## THE TASK:
Reproduce exactly the span of lines that opens with the line containing "The width and height of the screenshot is (1456, 819). How" and closes with the last line of the entries below.

## THE DATA:
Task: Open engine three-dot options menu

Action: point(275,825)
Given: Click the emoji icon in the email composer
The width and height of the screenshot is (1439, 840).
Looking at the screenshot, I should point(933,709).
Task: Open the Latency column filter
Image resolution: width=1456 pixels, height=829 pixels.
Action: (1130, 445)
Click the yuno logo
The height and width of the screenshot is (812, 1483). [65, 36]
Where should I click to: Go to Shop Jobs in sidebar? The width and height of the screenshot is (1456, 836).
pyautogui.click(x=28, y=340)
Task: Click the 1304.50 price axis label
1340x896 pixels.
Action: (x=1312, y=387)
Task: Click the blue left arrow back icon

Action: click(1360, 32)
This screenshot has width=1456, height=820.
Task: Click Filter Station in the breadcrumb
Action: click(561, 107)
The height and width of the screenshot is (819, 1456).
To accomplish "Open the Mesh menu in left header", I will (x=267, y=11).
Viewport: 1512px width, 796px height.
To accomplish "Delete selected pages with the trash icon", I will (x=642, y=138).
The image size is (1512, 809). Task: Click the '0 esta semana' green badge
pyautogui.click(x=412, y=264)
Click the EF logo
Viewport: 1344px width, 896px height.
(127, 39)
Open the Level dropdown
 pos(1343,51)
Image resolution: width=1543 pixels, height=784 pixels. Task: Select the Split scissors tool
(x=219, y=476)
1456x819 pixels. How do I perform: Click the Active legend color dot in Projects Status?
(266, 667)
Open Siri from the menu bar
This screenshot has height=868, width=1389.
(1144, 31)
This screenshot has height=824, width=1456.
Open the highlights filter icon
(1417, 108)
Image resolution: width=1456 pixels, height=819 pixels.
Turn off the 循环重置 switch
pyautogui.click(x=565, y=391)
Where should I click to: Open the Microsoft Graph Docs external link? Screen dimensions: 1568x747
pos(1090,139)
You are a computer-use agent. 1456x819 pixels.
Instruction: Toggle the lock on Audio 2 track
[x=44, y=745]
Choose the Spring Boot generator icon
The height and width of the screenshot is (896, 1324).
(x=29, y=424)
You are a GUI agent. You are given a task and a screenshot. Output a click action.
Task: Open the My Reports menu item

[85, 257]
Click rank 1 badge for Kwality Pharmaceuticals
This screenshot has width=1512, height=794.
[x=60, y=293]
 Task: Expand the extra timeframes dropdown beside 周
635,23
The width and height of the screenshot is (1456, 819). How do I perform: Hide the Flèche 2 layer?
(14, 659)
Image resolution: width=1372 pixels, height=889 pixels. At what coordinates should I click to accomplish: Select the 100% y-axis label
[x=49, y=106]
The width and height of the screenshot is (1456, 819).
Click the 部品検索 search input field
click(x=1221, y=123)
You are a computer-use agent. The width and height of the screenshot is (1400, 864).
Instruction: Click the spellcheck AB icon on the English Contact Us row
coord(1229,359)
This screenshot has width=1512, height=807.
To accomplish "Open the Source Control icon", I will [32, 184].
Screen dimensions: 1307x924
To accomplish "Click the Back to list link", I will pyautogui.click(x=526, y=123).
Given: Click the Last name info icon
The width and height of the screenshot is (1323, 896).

## ANSWER BOX:
The width and height of the screenshot is (1456, 819). How do I perform: Hide the Flèche 2 layer?
(14, 659)
Image resolution: width=1372 pixels, height=889 pixels. At what coordinates should I click to accomplish: Select the 100% y-axis label
[x=49, y=106]
The width and height of the screenshot is (1456, 819).
Click the 部品検索 search input field
click(x=1221, y=123)
You are a computer-use agent. The width and height of the screenshot is (1400, 864).
Instruction: Click the spellcheck AB icon on the English Contact Us row
coord(1229,359)
This screenshot has width=1512, height=807.
To accomplish "Open the Source Control icon", I will [32, 184].
Screen dimensions: 1307x924
To accomplish "Click the Back to list link", I will pyautogui.click(x=526, y=123).
Given: Click the Last name info icon
The width and height of the screenshot is (1323, 896).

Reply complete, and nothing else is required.